:: Material supplied ::
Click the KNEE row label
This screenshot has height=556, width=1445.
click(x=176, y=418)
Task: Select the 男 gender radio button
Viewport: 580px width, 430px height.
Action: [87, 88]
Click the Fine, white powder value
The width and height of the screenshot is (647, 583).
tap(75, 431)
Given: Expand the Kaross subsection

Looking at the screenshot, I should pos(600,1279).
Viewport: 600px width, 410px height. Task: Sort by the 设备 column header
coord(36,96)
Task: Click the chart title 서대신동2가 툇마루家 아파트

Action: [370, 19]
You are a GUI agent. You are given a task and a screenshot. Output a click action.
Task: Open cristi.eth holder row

:: What to do ::
The listing above should be returned in full, exactly as shown.

:: Task result ::
Click the KNEE row label
This screenshot has height=556, width=1445.
click(x=176, y=418)
Task: Select the 男 gender radio button
Viewport: 580px width, 430px height.
Action: [87, 88]
Click the Fine, white powder value
The width and height of the screenshot is (647, 583).
tap(75, 431)
Given: Expand the Kaross subsection

Looking at the screenshot, I should pos(600,1279).
Viewport: 600px width, 410px height. Task: Sort by the 设备 column header
coord(36,96)
Task: Click the chart title 서대신동2가 툇마루家 아파트

Action: [370, 19]
You are a GUI agent. You are given a task and a screenshot. Output a click action.
Task: Open cristi.eth holder row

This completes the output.